SELECTED EXTRACT:
The number of critical points of the function $$f(x) = \begin{cases} \left|\frac{\sin x}{x}\right|, & x \neq 0 \\ 1, & x = 0 \end{cases}$$ in the interval $$(-2\pi, 2\pi)$$ is equal to :

For $$x\neq 0$$ write $$f(x)=\left|\dfrac{\sin x}{x}\right|$$.
Put $$g(x)=\dfrac{\sin x}{x}\;(x\neq 0).$$ Then

$$f(x)=\begin{cases} \;g(x), & g(x)\gt 0\\[2mm] \;-g(x),& g(x)\lt 0 \end{cases}$$

Critical points are those numbers in $$(-2\pi,2\pi)$$ where

(i) $$f'(x)=0$$ (local maxima/minima), or
(ii) $$f'(x)$$ does not exist while $$f$$ is defined (corners/cusps).

1. Points where the derivative can be zero

For regions where $$g(x)\gt 0$$ we have $$f(x)=g(x)$$ and $$f'(x)=g'(x)$$.
For regions where $$g(x)\lt 0$$ we have $$f(x)=-g(x)$$ and $$f'(x)=-g'(x)$$.
Thus $$f'(x)=0$$ exactly where $$g'(x)=0$$ (because $$\pm g'(x)=0$$ gives the same condition).

Differentiate $$g(x)$$ (quotient rule):

$$g'(x)=\dfrac{x\cos x-\sin x}{x^{2}}.$$

Setting the numerator to zero gives

$$x\cos x-\sin x=0\;\Longleftrightarrow\;x=\tan x.$$

Inside $$(-2\pi,2\pi)$$ the equation $$x=\tan x$$ has three solutions:

• $$x=0$$ (trivial root).
• One positive root $$x=c\approx 4.493$$ lying in $$(\pi,\,3\pi/2).$$
• The corresponding negative root $$x=-c\approx -4.493.$$

(There are no other intersections because the straight line $$y=x$$ meets each branch of $$y=\tan x$$ at most once between its vertical asymptotes.)

TASK DIRECTIONS:
Copy the stretch of the critical-points solution from "(i) $$f'(x)=0$$ (local" through "have $$f(x)=-g(x)$$ and $$f'(x)=-g'(x)$$.", switching "regions" to "intervals".

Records
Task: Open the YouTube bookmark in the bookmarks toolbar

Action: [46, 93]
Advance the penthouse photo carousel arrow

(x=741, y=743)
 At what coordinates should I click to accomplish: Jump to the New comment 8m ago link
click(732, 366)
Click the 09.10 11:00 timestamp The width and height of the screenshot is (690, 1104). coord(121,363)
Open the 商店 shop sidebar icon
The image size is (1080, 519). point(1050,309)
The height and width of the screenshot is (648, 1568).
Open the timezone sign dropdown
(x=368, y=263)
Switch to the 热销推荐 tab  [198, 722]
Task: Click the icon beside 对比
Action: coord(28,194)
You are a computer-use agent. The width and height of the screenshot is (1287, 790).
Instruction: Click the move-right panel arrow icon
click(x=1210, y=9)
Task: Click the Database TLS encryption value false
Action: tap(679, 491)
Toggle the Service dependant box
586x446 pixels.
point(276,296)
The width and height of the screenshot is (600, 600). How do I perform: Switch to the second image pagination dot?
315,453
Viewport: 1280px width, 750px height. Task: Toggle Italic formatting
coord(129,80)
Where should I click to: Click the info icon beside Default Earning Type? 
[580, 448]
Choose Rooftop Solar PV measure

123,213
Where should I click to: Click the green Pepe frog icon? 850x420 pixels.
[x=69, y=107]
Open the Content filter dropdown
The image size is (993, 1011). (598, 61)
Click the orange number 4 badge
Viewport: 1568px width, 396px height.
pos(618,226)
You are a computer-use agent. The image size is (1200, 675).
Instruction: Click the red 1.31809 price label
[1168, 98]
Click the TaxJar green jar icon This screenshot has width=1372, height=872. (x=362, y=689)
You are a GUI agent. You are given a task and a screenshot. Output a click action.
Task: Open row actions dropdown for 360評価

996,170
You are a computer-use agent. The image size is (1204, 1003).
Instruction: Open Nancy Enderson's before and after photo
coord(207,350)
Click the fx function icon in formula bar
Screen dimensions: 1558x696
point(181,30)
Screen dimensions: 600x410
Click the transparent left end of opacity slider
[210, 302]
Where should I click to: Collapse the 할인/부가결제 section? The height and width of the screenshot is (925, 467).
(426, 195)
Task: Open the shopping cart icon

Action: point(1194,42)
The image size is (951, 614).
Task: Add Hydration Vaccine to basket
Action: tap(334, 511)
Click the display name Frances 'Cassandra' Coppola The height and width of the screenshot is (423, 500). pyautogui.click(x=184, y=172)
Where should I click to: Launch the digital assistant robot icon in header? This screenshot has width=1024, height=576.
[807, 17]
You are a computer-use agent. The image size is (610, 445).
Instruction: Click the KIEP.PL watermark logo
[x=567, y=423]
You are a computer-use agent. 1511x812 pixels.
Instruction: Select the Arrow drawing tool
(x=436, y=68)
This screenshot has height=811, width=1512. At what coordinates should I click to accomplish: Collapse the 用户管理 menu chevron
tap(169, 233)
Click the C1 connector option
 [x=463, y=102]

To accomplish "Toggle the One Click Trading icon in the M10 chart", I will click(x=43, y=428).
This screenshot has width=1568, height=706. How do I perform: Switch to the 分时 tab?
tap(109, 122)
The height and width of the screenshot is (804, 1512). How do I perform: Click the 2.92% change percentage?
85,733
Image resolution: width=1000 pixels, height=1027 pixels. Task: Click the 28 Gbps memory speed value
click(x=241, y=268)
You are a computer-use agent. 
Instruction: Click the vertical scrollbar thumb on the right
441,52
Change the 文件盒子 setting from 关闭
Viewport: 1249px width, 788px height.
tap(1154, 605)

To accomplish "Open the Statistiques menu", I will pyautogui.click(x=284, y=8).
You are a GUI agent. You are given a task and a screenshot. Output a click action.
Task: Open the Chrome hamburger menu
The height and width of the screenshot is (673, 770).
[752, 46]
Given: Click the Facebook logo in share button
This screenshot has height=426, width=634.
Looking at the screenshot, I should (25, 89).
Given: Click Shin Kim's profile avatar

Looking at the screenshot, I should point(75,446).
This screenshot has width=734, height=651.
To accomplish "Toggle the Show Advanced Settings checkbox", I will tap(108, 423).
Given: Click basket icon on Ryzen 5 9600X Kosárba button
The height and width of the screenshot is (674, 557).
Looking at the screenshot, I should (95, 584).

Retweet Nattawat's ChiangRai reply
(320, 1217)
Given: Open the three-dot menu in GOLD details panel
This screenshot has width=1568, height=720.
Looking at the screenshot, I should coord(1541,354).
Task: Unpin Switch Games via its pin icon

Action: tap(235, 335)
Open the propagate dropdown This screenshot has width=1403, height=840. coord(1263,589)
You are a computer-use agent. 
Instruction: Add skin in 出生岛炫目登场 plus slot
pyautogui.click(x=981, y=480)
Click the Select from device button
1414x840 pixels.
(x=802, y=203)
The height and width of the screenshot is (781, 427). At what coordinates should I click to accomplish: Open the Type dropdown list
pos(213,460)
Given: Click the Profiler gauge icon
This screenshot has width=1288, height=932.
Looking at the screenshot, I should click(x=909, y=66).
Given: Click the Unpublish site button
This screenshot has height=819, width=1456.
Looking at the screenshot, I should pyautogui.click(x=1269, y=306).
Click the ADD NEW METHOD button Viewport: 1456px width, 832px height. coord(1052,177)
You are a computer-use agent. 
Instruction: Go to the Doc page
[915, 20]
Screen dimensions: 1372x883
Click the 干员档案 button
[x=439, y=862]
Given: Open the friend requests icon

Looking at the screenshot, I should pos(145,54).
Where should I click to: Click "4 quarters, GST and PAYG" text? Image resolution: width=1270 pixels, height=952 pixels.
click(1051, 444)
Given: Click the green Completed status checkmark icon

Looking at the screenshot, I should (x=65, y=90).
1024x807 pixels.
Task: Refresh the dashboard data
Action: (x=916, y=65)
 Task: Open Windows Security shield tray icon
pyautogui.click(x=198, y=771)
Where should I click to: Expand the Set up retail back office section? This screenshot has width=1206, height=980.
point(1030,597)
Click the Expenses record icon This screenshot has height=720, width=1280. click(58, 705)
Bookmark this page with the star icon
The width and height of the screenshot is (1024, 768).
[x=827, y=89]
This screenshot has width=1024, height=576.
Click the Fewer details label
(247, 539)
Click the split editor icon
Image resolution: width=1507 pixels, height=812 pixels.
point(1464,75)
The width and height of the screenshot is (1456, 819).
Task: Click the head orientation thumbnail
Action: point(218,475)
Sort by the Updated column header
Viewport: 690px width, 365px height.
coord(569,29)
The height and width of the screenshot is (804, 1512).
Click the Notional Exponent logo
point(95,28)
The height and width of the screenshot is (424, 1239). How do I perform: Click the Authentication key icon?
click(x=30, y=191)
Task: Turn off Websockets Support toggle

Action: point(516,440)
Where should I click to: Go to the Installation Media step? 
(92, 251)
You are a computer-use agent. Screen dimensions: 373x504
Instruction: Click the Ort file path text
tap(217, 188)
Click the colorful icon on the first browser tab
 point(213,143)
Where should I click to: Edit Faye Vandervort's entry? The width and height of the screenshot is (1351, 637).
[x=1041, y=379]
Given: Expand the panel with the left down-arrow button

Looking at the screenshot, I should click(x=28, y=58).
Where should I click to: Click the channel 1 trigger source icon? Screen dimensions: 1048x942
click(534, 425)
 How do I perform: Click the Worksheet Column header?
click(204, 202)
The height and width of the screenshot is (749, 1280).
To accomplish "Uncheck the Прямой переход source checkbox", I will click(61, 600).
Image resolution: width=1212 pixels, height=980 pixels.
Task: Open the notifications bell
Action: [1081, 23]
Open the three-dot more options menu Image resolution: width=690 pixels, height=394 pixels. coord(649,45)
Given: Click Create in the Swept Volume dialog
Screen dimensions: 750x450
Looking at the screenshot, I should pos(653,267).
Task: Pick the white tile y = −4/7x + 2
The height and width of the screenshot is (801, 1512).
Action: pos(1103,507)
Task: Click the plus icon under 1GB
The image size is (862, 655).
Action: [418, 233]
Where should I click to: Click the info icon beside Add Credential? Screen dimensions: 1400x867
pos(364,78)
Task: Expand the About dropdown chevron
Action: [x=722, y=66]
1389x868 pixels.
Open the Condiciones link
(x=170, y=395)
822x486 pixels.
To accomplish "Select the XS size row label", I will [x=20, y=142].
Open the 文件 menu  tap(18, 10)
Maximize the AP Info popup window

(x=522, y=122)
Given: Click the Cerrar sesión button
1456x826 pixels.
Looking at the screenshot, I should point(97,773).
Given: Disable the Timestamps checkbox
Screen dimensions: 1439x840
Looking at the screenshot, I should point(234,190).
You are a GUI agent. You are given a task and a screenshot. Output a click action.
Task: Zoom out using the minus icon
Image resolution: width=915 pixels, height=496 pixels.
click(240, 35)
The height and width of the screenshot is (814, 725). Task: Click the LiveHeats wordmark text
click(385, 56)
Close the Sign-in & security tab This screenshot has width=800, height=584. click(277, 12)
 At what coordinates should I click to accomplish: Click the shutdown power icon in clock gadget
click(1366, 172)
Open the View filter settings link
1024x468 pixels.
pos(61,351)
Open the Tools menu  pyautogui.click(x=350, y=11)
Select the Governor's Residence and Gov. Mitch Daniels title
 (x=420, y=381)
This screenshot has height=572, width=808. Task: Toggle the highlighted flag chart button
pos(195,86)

SOLUTION TO THE PROBLEM:
(i) $$f'(x)=0$$ (local maxima/minima), or
(ii) $$f'(x)$$ does not exist while $$f$$ is defined (corners/cusps).

1. Points where the derivative can be zero

For intervals where $$g(x)\gt 0$$ we have $$f(x)=g(x)$$ and $$f'(x)=g'(x)$$.
For intervals where $$g(x)\lt 0$$ we have $$f(x)=-g(x)$$ and $$f'(x)=-g'(x)$$.